Завтра может не быть
Завтрак оказался вкусным, беседы рваными, ему то и дело задавали вопросы, а он мычал мелкими ответами. Но все сослались на сотрясение.
Глаз уже желтел и даже появились фиолетовые контуры, что сулило скорое исчезновение синяка. Джинсы и джемпер с футболкой давно не были такими чистыми, а вот лицо было помятым, уже достаточно небритым, а волосы, зализанные в стороны.
Елизавета вместе с гранд‑дамой выдержали его отрицание больницы, и девушка не оставила затеи отвести его в больницу. По пути она рассказала очень кратко о тех, трёх днях, которые он проспал. И о том, что переживала за него, и что не нужно было лезть в драку, она знает, что лучший рецепт, это не отвечать на подобные притязания, кои были в её адрес, а нужно молча уйти.
Василий хмыкнул, сказав, что это как раз неправильно, а если бы…
– Ну, какие если? Это же человек так от бессилия поступает.
– От бессилия? А если бы он действительно что‑то сделал?
– Человек либо делает, либо говорит.
– А если бы он не говорил, а делал?
– На этот случай у меня перцовый баллончик. – Она сказала это с таким же равнодушным тоном, как говорила бы о том, что в кармане у неё билет на метро или корм для кошек.
Парень искоса посмотрел на девушку уже совершенно другим взглядом.

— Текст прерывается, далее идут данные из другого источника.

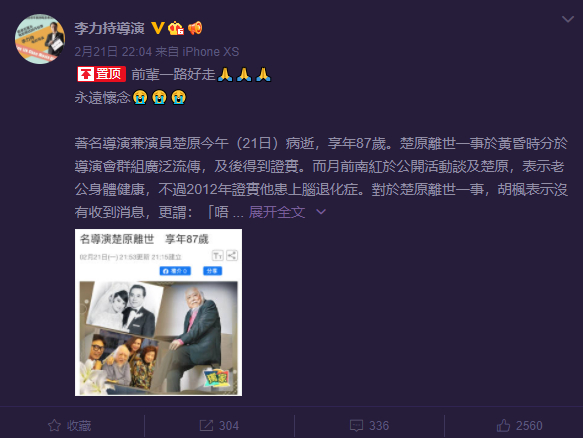The width and height of the screenshot is (583, 438).
Task: Toggle like on the 2560 count
Action: (529, 426)
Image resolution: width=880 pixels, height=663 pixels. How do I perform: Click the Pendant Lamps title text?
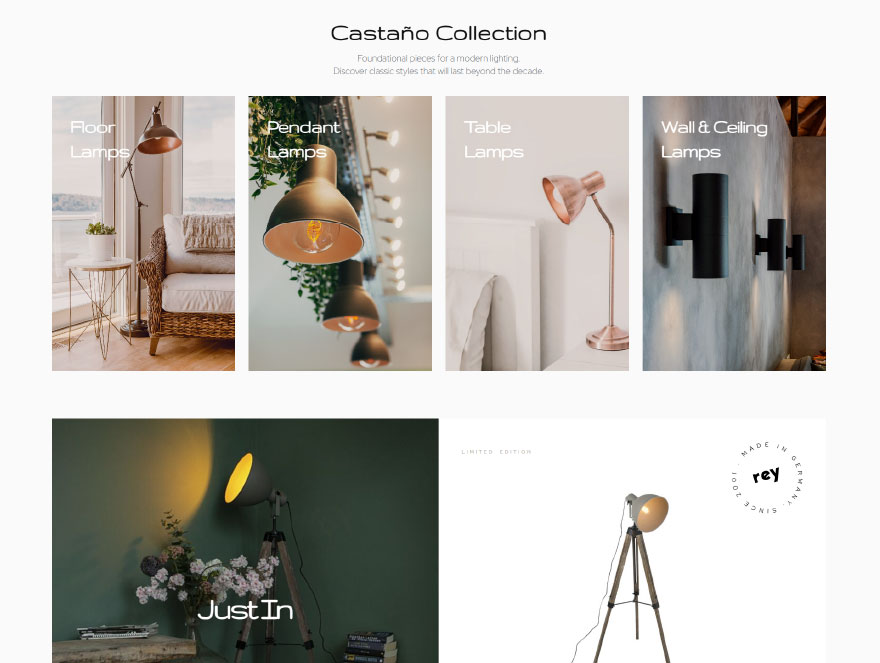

Сотрясение было средней тяжести, дольше сидели в очереди на приём. Елизавета расспрашивала, где он учится или где работает, раз не учится. Впервые было стыдно, он ощущал, как уши багровеют, хотелось вскочить и убежать.
На его мнимо равнодушное пожатие плечами, она посмотрела на него искоса, он не мог не уловить этого. Уловил. Смутился. Понял, что разочаровал. Разочаровывать не хотелось. Зачем‑то открыл рот и поток оправдательных фраз, которые при этом напыщенном равнодушии казались дерзкими и напыщенными.
Дома было всё так же без каких‑либо изменений. Гора тряпья в коридоре, стол облеплен пустой, грязной посудой, пьяные, барахтающиеся на ветхом, поскрипывающем диване родители.
Раньше это всё было обыденным, просто обстоятельства, просто так есть, просто вот такая жизнь. Сейчас он смотрел на это с грустью, с той же тяжестью, что думают о понедельнике, когда не любят свою работу или идут удалять зуб, потому что спасти его нельзя, а он пульсирует болью. Аккуратно сложил одежду на стул, так же стопкой, как протянула Ядвига Дмитриевна. Наверное, он впервые позаботился о том, чтобы сложить свои вещи, не швырнуть на тот же стул, а аккуратно сложить. Подтянул книгу, протёр обложку, расправил, погладил, снова открыл на первой странице, пробежал глазами пару строк, и отправил её обратно под кровать, отвернувшись набок к стене.
О чём он думал? О потерянном друге. О том, был ли он ему другом. Надо было ли так поступать и как можно было поступить по‑другому. Вот, он же сам начал. Но он всегда ведёт себя как дурачок. Прямо совсем кретин, но хороший и добрый. Но она, хрупкая и добрая, хоть и с перцовым баллончиком в кармане. Да, она не сможет даже воспользоваться им. Это мысль пришла резко, кольнула остро. Его словно подбросило на кровати, Василий перевернулся на другой бок и уставился в пустоту.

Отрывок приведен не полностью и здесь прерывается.